Somewhere in the small hours of the morning, the storm blew itself out. I awoke to stillness.

Sanjiv was asleep. I gazed at him in the faint, dull light that filtered through the tent’s worn seams. Above the raking scars that disfigured his features, dragging them sideways, his long lashes broke like waves below his smooth lids, as lovely and innocent as a boy’s. I wondered at a world that produced such a simple, kindhearted soul alongside a Manil Datar, a sweet boy like my Aleksei alongside a Pyotr Rostov.

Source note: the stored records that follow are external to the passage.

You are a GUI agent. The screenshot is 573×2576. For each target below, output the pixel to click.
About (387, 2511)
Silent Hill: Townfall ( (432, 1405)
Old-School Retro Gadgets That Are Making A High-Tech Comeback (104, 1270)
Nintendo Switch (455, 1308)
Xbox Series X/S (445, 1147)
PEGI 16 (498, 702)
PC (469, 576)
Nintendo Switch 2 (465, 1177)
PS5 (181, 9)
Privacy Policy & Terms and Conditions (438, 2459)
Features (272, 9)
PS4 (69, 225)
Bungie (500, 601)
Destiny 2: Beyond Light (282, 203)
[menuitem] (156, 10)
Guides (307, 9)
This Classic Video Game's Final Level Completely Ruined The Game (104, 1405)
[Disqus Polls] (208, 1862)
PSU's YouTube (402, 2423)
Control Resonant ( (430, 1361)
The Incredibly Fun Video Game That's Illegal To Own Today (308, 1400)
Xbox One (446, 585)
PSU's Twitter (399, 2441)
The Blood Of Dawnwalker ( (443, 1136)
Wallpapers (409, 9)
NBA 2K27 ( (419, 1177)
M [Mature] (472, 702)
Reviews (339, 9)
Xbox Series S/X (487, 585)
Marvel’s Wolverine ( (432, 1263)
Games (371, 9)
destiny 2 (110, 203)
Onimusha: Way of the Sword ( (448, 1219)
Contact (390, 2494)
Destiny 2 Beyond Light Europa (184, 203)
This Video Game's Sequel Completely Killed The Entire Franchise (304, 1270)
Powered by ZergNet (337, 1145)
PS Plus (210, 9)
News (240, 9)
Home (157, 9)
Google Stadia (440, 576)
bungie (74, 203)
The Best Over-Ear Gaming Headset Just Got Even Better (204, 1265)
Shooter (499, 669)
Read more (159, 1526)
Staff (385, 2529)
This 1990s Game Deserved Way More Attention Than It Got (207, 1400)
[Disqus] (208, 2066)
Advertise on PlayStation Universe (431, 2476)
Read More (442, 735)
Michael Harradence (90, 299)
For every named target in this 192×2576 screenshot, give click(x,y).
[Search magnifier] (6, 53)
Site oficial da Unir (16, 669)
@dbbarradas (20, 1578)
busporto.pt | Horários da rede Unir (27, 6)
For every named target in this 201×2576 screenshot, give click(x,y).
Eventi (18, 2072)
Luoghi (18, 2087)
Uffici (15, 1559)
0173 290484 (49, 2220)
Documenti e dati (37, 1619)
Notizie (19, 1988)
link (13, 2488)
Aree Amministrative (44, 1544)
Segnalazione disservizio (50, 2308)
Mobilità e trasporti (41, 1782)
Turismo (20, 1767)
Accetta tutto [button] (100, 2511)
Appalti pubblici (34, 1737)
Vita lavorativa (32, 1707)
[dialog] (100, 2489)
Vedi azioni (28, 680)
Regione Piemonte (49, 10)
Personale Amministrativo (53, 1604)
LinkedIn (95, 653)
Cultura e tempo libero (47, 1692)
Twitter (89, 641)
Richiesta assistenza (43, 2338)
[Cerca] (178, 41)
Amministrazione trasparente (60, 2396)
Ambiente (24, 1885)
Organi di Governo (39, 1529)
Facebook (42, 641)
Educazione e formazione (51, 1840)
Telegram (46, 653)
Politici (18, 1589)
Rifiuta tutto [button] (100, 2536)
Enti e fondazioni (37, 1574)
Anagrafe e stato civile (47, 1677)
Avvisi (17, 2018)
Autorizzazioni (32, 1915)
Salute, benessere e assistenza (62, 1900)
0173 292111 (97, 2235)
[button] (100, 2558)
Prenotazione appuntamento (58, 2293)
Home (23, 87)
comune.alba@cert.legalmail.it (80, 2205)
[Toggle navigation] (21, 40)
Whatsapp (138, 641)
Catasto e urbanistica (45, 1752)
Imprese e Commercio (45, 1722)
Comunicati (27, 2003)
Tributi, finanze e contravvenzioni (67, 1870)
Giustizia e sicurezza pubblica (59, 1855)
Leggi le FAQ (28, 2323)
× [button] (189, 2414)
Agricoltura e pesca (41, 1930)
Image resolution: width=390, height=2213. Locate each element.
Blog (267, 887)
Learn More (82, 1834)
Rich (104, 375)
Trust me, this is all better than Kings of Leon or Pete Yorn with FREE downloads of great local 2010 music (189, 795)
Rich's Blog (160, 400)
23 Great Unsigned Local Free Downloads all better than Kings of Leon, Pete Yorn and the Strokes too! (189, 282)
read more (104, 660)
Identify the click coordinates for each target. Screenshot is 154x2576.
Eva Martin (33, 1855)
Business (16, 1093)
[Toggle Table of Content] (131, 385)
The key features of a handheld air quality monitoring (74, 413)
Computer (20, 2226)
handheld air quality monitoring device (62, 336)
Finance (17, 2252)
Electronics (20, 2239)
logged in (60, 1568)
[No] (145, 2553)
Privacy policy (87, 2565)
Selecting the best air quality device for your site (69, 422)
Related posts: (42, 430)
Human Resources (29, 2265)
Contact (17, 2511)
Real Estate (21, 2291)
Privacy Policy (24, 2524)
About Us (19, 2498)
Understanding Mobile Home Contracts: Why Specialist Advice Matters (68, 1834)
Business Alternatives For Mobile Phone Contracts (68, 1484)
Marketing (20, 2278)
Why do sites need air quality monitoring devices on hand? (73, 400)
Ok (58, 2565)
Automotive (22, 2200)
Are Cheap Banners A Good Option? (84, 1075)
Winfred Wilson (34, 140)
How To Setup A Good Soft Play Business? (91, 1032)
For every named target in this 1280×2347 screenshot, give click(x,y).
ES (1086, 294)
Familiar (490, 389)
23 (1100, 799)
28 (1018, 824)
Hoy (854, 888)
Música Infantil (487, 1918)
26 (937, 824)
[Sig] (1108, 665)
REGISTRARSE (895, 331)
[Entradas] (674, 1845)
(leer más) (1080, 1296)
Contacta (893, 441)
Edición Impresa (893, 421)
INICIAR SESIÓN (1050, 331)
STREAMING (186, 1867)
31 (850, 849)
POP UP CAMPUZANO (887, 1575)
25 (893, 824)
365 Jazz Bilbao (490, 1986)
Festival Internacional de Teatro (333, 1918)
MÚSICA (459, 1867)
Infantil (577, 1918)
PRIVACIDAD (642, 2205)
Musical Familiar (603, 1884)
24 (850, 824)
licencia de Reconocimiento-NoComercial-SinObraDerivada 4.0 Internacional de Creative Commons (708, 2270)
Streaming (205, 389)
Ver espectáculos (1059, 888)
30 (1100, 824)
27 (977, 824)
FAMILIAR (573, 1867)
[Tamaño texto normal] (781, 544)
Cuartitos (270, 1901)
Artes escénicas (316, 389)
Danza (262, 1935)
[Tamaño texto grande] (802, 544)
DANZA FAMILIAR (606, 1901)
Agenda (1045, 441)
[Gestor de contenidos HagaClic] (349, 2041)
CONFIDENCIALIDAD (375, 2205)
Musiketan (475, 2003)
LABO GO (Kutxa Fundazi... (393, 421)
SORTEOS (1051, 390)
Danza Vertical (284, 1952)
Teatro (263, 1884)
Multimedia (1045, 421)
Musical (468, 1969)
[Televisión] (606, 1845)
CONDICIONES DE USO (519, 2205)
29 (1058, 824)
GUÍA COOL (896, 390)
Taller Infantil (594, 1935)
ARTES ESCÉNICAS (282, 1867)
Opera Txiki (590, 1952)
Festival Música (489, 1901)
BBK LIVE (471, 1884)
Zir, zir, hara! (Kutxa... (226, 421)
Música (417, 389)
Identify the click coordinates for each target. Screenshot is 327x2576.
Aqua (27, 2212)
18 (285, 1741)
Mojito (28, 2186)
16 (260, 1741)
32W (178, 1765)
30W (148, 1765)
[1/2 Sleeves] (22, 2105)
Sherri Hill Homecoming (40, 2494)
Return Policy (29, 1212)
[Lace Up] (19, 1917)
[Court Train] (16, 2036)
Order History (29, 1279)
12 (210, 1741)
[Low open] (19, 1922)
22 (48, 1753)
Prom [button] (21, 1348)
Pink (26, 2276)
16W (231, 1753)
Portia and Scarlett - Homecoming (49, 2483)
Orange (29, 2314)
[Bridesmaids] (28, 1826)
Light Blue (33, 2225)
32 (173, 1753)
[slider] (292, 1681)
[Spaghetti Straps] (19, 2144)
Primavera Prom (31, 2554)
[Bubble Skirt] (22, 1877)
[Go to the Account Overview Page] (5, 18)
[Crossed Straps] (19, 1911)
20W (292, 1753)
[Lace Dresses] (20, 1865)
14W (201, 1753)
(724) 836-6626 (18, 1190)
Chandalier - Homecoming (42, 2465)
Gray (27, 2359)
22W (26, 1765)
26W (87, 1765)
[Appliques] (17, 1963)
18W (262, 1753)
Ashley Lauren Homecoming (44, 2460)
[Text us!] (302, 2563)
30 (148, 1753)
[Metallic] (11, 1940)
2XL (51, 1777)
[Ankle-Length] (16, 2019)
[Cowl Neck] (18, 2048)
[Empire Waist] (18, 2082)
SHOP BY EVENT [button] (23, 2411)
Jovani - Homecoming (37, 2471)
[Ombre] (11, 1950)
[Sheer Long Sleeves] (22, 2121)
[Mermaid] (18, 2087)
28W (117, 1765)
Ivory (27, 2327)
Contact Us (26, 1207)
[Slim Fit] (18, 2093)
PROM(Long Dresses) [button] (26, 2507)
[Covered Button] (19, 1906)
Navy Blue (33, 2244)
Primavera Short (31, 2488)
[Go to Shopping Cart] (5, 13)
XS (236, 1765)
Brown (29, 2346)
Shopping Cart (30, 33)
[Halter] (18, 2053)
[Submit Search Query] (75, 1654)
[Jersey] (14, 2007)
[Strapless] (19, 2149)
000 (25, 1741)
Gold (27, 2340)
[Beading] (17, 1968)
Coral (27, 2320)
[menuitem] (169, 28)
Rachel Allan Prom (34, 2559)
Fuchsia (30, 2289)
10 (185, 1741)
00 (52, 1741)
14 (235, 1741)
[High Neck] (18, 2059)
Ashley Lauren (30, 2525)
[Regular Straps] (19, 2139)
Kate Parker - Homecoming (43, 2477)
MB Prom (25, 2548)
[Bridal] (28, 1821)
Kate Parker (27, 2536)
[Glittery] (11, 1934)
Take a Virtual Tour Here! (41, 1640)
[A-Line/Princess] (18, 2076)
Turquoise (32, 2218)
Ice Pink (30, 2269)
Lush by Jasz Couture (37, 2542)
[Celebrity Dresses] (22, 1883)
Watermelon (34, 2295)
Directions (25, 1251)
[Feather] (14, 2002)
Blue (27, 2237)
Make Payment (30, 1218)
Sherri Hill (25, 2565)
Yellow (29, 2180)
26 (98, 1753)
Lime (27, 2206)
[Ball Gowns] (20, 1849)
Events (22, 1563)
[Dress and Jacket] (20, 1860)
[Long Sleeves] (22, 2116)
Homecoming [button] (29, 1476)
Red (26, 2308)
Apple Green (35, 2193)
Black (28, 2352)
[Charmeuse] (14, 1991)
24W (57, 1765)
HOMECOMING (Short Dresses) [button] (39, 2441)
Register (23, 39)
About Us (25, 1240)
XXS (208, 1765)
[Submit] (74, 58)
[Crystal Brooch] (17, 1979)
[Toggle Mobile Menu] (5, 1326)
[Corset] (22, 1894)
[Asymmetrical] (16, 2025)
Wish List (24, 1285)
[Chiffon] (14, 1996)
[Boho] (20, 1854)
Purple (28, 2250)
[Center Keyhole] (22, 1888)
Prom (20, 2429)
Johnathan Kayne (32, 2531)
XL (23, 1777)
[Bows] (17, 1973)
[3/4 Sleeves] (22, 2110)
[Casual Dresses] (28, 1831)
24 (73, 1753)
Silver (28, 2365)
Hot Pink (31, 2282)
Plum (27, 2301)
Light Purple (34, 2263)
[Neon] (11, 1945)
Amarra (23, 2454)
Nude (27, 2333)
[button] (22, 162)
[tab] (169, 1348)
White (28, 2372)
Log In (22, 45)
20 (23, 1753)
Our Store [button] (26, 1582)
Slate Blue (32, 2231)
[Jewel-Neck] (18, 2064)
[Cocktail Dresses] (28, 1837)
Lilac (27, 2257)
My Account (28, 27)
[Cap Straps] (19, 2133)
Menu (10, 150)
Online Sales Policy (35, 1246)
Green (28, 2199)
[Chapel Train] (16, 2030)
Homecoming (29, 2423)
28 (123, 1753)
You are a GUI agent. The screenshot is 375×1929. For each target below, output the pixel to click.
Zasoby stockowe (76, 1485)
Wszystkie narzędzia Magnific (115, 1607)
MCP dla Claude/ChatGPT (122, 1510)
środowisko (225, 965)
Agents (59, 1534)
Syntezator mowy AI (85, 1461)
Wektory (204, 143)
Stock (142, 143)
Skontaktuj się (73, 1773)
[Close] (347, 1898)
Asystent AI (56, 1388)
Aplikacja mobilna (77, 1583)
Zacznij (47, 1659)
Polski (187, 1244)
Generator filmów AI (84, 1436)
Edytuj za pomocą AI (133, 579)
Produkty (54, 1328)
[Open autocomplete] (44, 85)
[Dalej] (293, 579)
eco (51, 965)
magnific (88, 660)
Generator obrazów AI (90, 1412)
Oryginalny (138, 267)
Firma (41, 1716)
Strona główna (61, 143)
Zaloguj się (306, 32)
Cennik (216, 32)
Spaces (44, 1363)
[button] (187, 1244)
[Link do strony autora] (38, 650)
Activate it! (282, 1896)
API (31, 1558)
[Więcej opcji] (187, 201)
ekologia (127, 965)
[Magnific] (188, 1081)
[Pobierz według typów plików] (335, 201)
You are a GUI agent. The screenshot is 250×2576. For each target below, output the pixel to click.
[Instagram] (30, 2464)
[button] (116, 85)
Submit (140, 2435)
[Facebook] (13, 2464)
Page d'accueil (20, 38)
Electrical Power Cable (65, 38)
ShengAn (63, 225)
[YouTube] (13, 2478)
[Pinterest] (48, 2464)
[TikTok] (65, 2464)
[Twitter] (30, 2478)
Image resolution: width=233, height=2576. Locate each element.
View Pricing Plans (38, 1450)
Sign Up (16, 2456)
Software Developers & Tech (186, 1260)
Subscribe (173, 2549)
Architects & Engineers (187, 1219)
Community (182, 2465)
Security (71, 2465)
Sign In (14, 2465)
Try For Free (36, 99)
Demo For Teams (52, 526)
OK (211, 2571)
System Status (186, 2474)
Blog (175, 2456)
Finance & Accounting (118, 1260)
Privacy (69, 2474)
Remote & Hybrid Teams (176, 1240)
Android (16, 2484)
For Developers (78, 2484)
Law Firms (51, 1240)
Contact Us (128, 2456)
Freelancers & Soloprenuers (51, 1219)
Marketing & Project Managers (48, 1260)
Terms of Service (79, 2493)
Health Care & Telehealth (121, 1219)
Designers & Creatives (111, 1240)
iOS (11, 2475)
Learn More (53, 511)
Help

And yet when Sanjiv awoke, he flinched away from me.

I smiled wryly. “It is well. Do not fear.”

“Thank you, Lady Dakini!” he said breathlessly, scrambling to leave my tent and return to his duties.

Outside, the world was transformed, buried beneath a thick blanket of white snow. Overhead, the sky was a remorseless blue, and the sun shone blindingly bright on the white snow, forcing us to squint and shield our eyes.

Despite it all, I felt a little bit better. A full day’s rest and a sound night’s sleep had done me a world of good. Once the porters floundered through the snow, took stock of the damage, restored our camp to order, and kindled a proper cook fire, I managed to eat a full bowl of rice and lentils, managed to swallow without wincing.

Leaving the gorge was a long, hard slog. The porters and the yaks went first to break a trail, wading through chest-high snow. The rest of us followed in their wake, our mounts struggling in the churned snow.

Bao’s diadh-anam called to mine.

Close.

So close.

Closer and closer with every step Lady took as she labored her way up the path out of the gorge, close enough that it was like a drumbeat inside me. But I had to be careful; I had to concentrate. I felt better, yes, but I was not well. If I moved my head too quickly, a wave of dizziness came over me.

I breathed the Five Styles, concentrating.

Once we passed the treeline, the path was clearer, windswept. Upward and upward we clambered, scaling the long ascent. I concentrated on Lady’s bobbing head, on her pricked-forward ears. When we gained the summit on the second day after the storm, a new vista unfurled before us-and my diadh-anam gave a clarion call I could not ignore.

I drew rein, staring.

The Path of Heaven’s Spear had led us along the shoulder of a low mountain peak. Now it would lead us downward, down a long, long descent. In the distance, I could see forests, and more greenery beyond them, a promise of a warmer, gentler clime.